**Saved entries**
——

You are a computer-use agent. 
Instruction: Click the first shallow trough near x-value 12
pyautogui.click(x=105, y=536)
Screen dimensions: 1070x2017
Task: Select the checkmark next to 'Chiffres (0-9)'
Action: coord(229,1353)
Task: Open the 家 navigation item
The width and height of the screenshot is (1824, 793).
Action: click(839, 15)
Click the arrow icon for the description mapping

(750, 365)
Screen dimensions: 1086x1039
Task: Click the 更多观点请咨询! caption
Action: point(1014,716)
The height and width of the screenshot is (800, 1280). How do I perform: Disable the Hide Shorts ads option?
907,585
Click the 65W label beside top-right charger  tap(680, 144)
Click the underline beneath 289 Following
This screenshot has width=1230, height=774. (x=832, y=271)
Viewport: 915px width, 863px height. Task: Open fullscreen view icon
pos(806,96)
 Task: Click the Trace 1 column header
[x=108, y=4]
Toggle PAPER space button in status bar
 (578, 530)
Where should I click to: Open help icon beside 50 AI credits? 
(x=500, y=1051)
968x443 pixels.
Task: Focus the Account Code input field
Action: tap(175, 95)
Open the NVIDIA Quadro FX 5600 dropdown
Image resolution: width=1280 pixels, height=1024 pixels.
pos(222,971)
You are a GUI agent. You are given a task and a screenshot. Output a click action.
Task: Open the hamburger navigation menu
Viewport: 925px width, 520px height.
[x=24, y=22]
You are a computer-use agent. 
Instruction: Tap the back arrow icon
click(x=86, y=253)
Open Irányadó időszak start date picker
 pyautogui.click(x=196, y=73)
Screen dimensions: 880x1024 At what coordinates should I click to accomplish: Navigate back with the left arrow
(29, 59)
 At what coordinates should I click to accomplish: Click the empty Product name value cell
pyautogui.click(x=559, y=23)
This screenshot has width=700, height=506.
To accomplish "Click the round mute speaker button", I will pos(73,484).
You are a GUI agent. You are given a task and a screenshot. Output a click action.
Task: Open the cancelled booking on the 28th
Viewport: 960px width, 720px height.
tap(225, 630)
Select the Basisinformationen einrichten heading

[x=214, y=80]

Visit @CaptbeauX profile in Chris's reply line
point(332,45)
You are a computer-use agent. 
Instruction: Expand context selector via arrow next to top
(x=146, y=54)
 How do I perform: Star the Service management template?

——

**Exercise objective**
Begin with the line that contains "Visit @CaptbeauX profile" and quote each line after it exactly, stopping after the last line of the data.

**Written response**
Visit @CaptbeauX profile in Chris's reply line
point(332,45)
You are a computer-use agent. 
Instruction: Expand context selector via arrow next to top
(x=146, y=54)
 How do I perform: Star the Service management template?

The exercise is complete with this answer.